> [ERFORDERLICHE SCHRITTE]
A – Welche Personen nennt der Text zur Euro-Rettung namentlich?
B – Führen Sie den Text zur Euro-Rettung im Anschluss an seinen letzten Satz weiter.

> [ZITIERTER TEXT]
In der schwarz-gelben Koalition wird der Streit über den deutschen Kurs bei der Euro-Rettung mit immer härteren Bandagen ausgetragen. Zur Abwehr weiterer milliardenschwerer Hilfszusagen wollen Kritiker aus der FDP jetzt mit einem Mitgliederentscheid die Basis mobilisieren. In der CSU wächst der Unmut über schleppende Reformbemühungen in Griechenland, die Partei will in der sich zuspitzenden Verschuldungskrise auch den Ausstieg von Staaten aus der Euro-Zone nicht mehr ausschließen.
Unionsfraktionschef Volker Kauder (CDU) und sein FDP-Kollege Rainer Brüderle bekräftigten die Erwartung, dass die Koalition bei der Bundestagsabstimmung über den erweiterten Euro-Rettungsschirm Ende September eine eigene Mehrheit erreicht. Bundeskanzlerin Angela Merkel (CDU) vermied jedoch eine ausdrückliche Festlegung auf die symbolisch wichtige Kanzlermehrheit.

> [BEREITGESTELLTE ANGABEN]

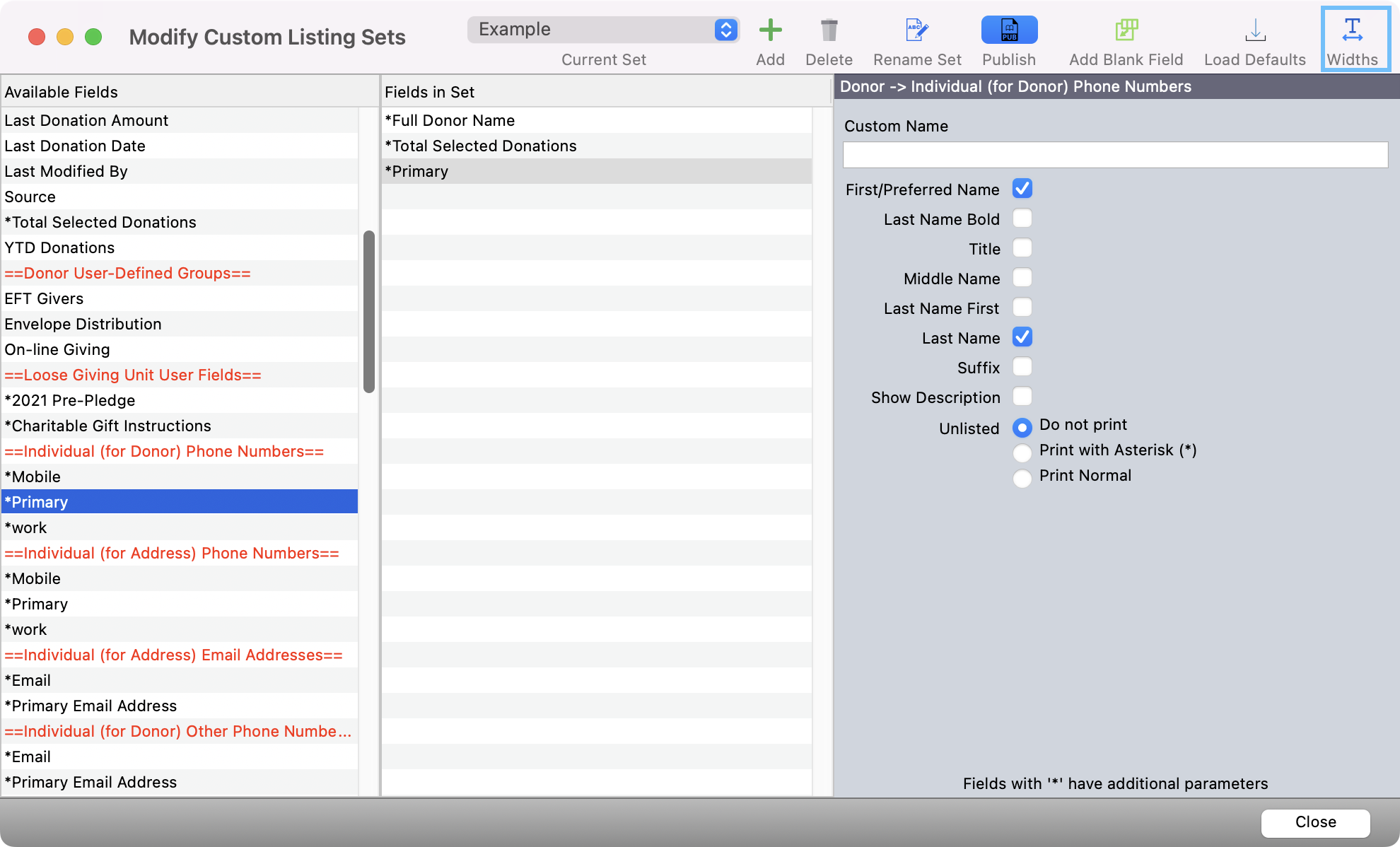1400x847 pixels.
Task: Select *Total Selected Donations in Fields in Set
Action: [x=481, y=146]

> [ANTWORTEN JE AUFGABE]
A – Volker Kauder, Rainer Brüderle, Angela Merkel

B –
In der FDP hat eine Gruppe um den Bundestagsabgeordneten Frank Schäffler und den Altliberalen Burkhard Hirsch einen Vorstoß für einen Mitgliederentscheid gestartet. "Unbefristete Rettungsmaßnahmen, bei denen Deutschland für Schulden anderer europäischer Staaten haftet, kommen für die FDP nicht infrage", heißt es im vorgesehenen Abstimmungstext. Ausweitungen und Verlängerungen der Rettungsschirme, gemeinsame Anleihen der Euro-Länder (Eurobonds) und auch der geplante dauerhafte Stabilitätsmechanismus (ESM) seien abzulehnen.
"Was hier stattfindet, ist ja ein fortgesetzter Rechtsbruch in Europa", sagte Schäffler am Samstag der Nachrichtenagentur dpa. Nach seinem Eindruck herrsche bei Mitgliedern "ein anderes Verständnis, wie es in Europa weitergehen soll", als bei der Führung. Er zeigte sich "sehr optimistisch", dass eine Basisabstimmung zustande kommt.
Laut FDP-Satzung sind für den Start eines Entscheids fünf Prozent der Mitglieder erforderlich. Beteiligen sich mindestens ein Drittel der Mitglieder, entspricht das Ergebnis einem Parteitagsbeschluss.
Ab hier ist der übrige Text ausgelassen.